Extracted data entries
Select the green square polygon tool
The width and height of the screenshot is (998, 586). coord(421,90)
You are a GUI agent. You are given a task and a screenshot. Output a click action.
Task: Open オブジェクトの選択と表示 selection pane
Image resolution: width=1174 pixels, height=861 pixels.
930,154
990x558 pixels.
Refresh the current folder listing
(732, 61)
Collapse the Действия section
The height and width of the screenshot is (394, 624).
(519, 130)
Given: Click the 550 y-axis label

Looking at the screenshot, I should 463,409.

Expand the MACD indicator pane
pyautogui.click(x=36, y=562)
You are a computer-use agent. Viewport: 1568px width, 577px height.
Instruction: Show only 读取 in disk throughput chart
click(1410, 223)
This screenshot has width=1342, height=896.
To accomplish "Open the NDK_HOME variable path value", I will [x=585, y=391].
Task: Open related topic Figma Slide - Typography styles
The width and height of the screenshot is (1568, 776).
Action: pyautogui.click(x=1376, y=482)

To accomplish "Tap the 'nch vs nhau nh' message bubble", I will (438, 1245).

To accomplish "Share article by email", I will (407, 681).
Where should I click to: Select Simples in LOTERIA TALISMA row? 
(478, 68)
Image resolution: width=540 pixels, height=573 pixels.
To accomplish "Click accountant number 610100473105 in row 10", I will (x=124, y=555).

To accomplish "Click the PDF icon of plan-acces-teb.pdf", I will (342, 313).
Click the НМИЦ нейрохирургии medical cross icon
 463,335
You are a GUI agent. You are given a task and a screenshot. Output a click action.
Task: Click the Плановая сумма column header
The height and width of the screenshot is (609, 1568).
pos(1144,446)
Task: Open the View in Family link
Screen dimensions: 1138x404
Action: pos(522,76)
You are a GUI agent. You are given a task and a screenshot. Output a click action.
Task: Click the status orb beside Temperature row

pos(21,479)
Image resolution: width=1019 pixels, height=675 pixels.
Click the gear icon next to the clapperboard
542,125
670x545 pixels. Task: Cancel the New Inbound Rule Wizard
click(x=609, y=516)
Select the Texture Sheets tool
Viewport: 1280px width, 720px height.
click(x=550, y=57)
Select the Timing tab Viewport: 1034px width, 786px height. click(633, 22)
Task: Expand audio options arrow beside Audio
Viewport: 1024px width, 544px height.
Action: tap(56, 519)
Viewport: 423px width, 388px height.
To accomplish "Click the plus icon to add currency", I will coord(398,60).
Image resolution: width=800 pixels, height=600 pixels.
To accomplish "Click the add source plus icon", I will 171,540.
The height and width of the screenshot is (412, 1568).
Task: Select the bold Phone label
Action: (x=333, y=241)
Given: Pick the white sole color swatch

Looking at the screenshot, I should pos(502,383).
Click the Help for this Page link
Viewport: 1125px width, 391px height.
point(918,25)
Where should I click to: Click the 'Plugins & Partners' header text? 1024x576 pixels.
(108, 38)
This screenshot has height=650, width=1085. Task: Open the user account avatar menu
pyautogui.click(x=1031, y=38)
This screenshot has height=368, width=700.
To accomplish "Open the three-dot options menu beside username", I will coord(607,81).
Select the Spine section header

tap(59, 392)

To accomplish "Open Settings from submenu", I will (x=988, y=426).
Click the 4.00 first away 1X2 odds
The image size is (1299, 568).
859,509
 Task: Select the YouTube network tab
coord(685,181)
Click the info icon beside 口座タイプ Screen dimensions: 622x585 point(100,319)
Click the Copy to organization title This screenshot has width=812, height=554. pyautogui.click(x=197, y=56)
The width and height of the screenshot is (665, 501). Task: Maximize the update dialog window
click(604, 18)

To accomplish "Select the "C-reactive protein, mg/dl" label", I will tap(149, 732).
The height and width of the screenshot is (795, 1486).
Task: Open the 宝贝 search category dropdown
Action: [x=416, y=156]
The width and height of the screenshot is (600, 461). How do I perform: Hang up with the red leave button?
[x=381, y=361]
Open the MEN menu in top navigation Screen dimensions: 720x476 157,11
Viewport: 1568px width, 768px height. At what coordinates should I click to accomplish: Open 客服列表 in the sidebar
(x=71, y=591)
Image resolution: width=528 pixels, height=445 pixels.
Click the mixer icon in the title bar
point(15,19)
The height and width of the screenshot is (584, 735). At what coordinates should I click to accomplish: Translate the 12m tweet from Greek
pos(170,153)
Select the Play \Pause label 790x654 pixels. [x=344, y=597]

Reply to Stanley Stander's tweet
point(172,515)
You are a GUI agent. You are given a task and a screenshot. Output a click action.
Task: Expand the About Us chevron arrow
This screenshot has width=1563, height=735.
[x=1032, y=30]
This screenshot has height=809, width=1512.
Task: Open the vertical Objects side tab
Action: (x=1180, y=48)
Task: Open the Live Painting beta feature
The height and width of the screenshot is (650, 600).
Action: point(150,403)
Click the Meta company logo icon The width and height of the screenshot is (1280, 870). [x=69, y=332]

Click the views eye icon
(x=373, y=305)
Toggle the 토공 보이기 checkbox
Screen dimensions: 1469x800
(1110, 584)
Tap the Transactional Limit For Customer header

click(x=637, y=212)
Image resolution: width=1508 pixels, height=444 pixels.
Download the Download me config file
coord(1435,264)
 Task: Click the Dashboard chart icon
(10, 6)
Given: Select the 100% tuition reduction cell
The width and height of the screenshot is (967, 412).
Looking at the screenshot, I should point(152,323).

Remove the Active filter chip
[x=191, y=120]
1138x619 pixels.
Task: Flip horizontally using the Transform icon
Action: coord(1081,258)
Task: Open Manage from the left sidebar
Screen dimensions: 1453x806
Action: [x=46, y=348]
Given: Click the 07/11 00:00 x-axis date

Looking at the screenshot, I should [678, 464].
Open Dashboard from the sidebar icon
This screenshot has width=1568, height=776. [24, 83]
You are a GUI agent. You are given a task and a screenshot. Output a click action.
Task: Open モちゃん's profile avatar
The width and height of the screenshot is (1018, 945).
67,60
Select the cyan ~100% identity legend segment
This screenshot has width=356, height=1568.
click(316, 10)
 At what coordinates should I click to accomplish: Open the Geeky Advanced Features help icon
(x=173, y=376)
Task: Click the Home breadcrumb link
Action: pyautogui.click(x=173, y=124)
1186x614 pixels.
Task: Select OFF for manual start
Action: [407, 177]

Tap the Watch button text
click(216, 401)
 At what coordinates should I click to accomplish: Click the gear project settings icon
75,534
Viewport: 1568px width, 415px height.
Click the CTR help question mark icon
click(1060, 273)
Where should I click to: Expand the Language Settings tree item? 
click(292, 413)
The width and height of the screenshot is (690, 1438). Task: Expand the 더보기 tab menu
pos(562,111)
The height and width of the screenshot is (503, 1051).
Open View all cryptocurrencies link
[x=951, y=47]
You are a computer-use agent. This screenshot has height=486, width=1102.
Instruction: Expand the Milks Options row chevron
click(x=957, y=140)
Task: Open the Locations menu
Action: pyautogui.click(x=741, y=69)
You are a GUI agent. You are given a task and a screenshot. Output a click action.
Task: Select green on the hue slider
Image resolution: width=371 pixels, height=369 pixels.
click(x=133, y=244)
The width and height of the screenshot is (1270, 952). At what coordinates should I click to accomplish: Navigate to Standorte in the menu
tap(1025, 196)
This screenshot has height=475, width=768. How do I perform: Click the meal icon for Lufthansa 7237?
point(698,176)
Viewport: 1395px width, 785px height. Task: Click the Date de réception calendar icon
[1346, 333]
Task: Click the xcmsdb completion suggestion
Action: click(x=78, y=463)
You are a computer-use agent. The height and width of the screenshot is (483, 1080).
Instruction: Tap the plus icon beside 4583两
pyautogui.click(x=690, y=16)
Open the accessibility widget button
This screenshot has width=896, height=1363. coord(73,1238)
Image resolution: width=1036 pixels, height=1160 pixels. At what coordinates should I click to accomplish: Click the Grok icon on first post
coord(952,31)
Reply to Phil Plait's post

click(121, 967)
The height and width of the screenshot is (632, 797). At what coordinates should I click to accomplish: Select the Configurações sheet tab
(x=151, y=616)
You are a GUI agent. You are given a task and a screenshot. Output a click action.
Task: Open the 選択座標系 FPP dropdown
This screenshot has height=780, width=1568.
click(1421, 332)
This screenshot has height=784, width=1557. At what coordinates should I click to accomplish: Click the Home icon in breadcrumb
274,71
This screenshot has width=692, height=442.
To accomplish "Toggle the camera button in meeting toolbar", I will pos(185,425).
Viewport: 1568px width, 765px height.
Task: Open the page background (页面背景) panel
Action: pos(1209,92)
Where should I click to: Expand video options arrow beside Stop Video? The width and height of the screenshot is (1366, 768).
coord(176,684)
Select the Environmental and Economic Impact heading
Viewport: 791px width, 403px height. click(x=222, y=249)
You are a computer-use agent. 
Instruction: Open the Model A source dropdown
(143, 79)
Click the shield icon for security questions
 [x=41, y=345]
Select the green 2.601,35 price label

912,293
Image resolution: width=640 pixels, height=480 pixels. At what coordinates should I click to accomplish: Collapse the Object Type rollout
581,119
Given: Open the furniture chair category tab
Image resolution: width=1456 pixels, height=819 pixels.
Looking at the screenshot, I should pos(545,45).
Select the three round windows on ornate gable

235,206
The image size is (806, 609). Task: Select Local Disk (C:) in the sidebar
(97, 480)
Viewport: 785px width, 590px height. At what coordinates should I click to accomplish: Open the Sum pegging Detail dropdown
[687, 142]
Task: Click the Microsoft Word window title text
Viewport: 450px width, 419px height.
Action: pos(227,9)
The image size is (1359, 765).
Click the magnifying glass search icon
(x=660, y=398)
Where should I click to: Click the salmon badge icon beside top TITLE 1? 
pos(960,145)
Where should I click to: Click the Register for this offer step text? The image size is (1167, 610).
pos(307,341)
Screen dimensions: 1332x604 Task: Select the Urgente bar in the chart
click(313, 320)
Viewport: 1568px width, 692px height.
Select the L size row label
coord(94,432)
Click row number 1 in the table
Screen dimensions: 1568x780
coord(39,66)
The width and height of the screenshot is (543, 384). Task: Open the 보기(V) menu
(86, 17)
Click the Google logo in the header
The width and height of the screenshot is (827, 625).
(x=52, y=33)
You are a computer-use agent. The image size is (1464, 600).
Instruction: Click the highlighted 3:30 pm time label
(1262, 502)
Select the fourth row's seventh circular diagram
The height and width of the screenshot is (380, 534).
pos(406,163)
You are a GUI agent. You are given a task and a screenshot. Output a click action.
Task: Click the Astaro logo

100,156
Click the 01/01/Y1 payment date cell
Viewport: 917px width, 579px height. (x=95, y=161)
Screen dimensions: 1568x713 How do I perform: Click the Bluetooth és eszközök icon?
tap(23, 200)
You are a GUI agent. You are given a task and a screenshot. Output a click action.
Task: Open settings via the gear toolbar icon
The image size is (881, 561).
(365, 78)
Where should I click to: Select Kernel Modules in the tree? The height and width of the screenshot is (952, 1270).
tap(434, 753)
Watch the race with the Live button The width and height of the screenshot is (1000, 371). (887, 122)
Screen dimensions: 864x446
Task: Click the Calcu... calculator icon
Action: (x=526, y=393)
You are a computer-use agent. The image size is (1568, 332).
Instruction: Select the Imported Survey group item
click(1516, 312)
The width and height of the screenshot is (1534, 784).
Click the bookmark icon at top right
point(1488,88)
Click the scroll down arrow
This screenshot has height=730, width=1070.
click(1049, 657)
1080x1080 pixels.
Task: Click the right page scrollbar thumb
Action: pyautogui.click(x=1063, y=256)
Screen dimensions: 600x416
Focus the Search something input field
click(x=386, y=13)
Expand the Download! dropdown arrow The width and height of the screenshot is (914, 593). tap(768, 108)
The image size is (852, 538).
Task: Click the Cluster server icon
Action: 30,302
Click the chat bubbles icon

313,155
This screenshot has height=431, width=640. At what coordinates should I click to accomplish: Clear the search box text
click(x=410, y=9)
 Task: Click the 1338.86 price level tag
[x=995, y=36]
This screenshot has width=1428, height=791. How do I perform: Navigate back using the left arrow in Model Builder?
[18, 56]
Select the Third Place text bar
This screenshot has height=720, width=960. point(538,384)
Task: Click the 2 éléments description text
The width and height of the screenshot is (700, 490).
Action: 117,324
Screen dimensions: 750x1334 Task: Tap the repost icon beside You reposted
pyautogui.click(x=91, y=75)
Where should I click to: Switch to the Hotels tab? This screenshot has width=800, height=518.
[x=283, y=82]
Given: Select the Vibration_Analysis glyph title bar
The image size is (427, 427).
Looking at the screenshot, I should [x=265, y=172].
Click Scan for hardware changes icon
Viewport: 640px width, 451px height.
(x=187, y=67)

DESCRIPTION OF THE TASK
Please go through each line of the data and count those that contain the string "computer"; give that number alone.

ANSWER SPACE
6